= PROBLEM DETAILS =
When you reach the line containing "Collapse the Hook Scripts tree node" in the entries below, start writing out each line exactly, and stop after the line containing "This screenshot has height=221, width=294.".

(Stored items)
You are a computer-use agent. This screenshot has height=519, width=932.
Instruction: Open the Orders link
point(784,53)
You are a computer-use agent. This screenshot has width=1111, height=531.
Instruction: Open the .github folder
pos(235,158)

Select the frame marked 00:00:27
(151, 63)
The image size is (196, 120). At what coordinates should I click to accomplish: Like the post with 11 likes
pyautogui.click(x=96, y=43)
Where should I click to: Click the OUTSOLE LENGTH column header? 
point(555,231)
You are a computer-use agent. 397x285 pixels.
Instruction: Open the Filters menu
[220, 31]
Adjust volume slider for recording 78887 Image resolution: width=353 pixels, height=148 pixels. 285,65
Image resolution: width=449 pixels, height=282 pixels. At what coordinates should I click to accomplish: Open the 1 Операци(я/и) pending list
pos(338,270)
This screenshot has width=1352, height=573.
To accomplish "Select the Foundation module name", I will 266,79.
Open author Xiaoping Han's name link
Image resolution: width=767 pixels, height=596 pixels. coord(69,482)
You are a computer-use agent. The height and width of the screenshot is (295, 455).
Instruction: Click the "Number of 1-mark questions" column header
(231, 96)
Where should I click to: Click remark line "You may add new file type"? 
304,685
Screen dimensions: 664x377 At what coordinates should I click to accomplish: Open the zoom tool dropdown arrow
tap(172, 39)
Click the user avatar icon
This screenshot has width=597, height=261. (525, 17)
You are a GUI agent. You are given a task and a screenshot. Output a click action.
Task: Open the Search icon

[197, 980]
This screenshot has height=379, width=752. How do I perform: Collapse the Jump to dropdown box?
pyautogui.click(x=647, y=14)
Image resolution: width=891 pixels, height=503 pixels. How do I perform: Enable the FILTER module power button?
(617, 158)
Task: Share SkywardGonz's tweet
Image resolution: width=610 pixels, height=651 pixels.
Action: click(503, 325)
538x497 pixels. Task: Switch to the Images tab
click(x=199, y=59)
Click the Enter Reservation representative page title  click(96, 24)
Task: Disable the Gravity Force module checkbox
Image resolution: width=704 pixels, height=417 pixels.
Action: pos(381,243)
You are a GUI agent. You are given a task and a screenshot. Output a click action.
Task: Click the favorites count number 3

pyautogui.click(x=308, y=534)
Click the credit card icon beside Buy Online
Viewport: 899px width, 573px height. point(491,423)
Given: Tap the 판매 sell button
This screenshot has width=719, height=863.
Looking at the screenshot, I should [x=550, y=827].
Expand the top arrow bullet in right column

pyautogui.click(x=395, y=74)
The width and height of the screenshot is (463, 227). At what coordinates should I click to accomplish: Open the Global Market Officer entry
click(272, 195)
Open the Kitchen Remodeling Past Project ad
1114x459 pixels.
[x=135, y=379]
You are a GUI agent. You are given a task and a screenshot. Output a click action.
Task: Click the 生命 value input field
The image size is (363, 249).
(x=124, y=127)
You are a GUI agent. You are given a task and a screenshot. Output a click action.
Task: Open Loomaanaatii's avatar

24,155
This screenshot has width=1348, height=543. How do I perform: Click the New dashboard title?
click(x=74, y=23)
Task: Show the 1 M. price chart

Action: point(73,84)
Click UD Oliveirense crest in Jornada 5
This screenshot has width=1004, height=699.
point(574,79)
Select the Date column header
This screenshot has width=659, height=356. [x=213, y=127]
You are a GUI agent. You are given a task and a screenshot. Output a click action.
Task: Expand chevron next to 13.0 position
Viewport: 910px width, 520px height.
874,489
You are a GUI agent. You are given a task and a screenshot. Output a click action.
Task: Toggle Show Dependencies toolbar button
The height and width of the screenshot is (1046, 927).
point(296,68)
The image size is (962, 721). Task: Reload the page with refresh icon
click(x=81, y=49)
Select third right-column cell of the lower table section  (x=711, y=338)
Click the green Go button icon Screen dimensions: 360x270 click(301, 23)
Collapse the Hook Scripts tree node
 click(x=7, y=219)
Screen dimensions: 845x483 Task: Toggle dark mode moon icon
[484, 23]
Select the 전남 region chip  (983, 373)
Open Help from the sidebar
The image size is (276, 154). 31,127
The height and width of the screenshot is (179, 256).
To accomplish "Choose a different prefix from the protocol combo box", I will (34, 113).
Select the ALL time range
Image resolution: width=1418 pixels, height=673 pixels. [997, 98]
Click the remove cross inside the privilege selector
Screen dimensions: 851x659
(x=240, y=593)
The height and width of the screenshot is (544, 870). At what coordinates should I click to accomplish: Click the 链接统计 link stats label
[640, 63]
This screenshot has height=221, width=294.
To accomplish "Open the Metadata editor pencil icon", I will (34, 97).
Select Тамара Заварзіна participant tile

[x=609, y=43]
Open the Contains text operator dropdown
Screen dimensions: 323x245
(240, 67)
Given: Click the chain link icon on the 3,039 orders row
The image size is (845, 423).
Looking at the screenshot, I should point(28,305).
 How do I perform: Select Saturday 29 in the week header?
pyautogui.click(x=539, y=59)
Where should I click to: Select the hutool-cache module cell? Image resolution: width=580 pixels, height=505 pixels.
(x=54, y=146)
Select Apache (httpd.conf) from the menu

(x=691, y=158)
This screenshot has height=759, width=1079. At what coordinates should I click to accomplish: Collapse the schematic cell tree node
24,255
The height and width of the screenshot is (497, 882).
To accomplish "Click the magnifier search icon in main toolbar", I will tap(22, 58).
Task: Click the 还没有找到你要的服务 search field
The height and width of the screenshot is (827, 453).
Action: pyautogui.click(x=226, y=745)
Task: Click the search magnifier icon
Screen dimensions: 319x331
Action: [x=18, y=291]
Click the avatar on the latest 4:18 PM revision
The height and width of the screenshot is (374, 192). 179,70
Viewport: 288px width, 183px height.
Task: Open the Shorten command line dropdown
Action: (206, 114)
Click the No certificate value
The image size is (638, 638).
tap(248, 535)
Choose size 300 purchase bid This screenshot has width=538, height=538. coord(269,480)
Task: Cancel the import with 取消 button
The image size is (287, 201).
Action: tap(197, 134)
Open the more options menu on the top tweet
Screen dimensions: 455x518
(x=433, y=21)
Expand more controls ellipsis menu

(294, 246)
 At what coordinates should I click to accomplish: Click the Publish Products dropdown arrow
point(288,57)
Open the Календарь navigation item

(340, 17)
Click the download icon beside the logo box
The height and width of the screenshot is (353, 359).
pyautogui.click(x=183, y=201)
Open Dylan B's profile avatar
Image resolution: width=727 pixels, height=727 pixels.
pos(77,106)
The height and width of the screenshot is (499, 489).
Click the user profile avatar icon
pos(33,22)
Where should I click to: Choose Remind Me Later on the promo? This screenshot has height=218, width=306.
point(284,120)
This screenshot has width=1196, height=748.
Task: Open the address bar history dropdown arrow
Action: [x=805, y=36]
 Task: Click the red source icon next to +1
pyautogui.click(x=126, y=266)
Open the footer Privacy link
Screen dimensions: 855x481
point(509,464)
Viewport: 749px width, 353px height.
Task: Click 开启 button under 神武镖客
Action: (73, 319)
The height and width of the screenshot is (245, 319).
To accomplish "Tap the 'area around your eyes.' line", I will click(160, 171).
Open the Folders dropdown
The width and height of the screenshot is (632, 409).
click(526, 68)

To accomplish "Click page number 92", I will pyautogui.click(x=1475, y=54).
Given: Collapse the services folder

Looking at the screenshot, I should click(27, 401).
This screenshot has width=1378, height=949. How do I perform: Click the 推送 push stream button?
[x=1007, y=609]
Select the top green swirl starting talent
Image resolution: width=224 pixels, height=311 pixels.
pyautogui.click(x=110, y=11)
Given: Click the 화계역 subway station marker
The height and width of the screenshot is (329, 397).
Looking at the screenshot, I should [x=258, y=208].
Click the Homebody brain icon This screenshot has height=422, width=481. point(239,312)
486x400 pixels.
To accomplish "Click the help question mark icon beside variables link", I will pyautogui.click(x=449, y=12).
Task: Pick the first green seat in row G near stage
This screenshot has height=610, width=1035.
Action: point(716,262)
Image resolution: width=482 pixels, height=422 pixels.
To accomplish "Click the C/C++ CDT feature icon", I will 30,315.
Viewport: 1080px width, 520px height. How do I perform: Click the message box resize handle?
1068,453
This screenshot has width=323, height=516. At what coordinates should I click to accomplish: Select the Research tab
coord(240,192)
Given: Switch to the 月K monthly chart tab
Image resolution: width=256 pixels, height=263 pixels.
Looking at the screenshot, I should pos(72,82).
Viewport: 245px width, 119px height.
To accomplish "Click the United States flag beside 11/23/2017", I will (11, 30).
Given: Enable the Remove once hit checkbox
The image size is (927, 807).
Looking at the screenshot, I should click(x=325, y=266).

= TASK OUTPUT =
Collapse the Hook Scripts tree node
 click(x=7, y=219)
Screen dimensions: 845x483 Task: Toggle dark mode moon icon
[484, 23]
Select the 전남 region chip  (983, 373)
Open Help from the sidebar
The image size is (276, 154). 31,127
The height and width of the screenshot is (179, 256).
To accomplish "Choose a different prefix from the protocol combo box", I will (34, 113).
Select the ALL time range
Image resolution: width=1418 pixels, height=673 pixels. [997, 98]
Click the remove cross inside the privilege selector
Screen dimensions: 851x659
(x=240, y=593)
The height and width of the screenshot is (544, 870). At what coordinates should I click to accomplish: Click the 链接统计 link stats label
[640, 63]
This screenshot has height=221, width=294.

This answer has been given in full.